══ Records for this task ══
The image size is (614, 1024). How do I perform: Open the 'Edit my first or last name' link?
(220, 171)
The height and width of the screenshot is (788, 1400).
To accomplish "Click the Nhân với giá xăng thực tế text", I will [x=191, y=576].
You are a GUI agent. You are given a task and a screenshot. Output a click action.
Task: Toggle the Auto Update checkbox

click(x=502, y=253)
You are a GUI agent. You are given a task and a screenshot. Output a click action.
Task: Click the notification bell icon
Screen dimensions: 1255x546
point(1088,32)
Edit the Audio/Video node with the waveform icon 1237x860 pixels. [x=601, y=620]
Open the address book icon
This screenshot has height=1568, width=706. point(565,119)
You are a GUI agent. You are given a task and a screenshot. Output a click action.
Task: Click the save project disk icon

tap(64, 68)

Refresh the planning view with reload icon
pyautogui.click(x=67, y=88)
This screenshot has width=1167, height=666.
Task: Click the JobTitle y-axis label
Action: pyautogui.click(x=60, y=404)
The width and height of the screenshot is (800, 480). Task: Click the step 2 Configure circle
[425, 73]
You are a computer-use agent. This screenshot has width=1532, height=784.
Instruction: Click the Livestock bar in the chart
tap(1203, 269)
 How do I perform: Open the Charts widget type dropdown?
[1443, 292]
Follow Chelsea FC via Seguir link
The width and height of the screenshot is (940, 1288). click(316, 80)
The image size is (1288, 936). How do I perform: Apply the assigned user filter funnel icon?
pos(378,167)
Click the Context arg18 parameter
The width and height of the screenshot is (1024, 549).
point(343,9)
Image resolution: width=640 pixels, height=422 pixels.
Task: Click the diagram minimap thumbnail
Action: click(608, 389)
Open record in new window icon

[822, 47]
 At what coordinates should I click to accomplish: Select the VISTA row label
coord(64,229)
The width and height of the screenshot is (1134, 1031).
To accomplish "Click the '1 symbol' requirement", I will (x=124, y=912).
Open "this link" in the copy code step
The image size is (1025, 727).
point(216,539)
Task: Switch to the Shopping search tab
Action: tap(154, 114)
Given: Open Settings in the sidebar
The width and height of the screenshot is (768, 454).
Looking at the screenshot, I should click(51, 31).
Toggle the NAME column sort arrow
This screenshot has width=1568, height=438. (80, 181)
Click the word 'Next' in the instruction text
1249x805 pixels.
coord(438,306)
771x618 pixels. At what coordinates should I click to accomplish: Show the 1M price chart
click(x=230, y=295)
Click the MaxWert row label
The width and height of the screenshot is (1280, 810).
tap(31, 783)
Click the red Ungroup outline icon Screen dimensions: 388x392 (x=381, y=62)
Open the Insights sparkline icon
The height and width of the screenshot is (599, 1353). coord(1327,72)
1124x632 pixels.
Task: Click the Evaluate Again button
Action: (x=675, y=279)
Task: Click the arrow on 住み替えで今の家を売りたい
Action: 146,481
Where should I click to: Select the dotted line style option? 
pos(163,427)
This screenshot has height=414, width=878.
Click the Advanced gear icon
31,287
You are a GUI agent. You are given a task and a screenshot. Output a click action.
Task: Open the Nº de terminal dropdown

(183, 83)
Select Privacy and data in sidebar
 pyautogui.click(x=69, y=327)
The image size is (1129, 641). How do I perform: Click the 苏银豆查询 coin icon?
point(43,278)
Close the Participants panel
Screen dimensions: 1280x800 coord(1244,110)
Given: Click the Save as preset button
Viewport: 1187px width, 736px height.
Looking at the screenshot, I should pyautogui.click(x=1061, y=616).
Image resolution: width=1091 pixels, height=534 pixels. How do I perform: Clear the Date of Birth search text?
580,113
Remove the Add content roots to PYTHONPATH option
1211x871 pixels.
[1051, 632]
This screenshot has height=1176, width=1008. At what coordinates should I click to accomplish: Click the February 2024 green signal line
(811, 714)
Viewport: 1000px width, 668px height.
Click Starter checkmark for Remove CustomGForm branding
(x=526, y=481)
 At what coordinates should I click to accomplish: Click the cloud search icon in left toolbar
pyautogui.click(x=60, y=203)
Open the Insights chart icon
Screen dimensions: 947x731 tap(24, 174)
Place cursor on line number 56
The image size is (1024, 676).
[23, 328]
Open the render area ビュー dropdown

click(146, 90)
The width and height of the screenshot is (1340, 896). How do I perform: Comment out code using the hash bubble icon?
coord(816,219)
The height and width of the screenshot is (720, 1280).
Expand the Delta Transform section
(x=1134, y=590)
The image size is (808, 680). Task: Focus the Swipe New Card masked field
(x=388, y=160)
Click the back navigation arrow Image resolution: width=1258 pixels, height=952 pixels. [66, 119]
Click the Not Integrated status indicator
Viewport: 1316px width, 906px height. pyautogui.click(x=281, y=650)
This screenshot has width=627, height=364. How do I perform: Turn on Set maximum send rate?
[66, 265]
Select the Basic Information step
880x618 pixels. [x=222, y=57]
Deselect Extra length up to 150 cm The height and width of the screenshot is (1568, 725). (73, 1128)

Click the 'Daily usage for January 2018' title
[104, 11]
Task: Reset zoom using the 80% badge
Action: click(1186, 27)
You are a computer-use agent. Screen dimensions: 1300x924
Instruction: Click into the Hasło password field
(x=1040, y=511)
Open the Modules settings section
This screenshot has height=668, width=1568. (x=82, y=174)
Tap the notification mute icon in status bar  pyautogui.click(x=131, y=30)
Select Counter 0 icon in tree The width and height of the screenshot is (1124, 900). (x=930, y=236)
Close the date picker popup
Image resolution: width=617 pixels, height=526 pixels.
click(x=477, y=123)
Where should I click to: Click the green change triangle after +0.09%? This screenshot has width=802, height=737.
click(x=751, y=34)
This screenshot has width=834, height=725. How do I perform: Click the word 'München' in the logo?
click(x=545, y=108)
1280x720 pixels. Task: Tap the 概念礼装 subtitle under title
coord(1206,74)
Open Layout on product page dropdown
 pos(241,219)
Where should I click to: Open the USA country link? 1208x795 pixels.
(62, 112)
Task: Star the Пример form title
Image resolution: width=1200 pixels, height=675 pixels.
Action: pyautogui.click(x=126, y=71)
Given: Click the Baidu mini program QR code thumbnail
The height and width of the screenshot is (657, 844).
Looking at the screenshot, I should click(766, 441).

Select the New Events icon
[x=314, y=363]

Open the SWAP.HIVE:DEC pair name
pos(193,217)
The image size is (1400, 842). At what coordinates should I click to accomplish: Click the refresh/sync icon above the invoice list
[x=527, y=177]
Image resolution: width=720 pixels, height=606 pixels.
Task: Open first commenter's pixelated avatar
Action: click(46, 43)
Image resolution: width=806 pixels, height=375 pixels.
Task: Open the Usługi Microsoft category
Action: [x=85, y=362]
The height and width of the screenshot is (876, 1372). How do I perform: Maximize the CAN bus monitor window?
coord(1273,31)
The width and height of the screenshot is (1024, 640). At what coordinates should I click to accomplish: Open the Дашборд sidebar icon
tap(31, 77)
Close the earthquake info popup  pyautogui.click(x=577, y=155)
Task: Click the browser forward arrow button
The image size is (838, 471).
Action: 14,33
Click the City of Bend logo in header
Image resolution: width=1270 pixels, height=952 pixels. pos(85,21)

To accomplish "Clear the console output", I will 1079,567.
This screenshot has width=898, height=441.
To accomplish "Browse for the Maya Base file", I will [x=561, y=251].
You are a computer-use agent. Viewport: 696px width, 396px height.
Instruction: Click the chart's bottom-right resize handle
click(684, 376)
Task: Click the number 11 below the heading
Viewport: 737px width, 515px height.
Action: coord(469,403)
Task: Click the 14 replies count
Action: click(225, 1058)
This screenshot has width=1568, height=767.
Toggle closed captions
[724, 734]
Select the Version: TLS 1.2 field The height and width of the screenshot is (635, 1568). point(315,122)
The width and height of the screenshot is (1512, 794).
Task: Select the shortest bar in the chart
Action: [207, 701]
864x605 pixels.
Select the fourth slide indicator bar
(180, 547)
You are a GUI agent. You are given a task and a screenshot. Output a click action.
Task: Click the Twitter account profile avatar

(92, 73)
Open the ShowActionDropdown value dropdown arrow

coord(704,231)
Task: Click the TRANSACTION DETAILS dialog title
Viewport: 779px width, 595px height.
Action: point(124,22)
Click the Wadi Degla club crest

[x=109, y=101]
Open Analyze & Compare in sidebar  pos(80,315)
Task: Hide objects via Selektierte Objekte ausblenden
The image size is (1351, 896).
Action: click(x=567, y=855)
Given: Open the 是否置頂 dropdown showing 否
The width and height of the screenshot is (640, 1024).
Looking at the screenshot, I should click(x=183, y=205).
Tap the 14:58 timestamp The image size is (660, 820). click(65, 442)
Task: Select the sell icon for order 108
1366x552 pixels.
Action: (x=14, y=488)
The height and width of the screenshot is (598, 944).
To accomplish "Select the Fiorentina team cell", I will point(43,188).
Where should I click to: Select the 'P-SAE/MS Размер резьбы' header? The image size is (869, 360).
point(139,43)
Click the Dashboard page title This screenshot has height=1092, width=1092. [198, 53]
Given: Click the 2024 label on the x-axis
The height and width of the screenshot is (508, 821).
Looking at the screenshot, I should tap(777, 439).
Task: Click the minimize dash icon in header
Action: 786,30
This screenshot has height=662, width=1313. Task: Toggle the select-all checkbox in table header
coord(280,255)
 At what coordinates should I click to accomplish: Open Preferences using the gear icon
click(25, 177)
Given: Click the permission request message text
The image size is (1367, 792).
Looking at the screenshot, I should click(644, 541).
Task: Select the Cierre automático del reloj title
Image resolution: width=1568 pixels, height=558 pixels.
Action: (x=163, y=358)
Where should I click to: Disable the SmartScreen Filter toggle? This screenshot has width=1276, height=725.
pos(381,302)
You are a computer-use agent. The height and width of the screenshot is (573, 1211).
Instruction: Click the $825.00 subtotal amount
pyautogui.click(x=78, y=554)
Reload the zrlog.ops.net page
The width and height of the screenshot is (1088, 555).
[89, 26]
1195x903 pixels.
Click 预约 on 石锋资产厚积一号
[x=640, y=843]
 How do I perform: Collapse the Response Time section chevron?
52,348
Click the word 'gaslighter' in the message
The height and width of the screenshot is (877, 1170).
═══
# Work item
Give back exactly the lines above, from the line containing "At what coordinates should I click to accomplish: Select" through the line containing "Given: Open Settings in the sidebar", with both end lines and nothing more.

# Reply
 At what coordinates should I click to accomplish: Select the VISTA row label
coord(64,229)
The width and height of the screenshot is (1134, 1031).
To accomplish "Click the '1 symbol' requirement", I will (x=124, y=912).
Open "this link" in the copy code step
The image size is (1025, 727).
point(216,539)
Task: Switch to the Shopping search tab
Action: tap(154, 114)
Given: Open Settings in the sidebar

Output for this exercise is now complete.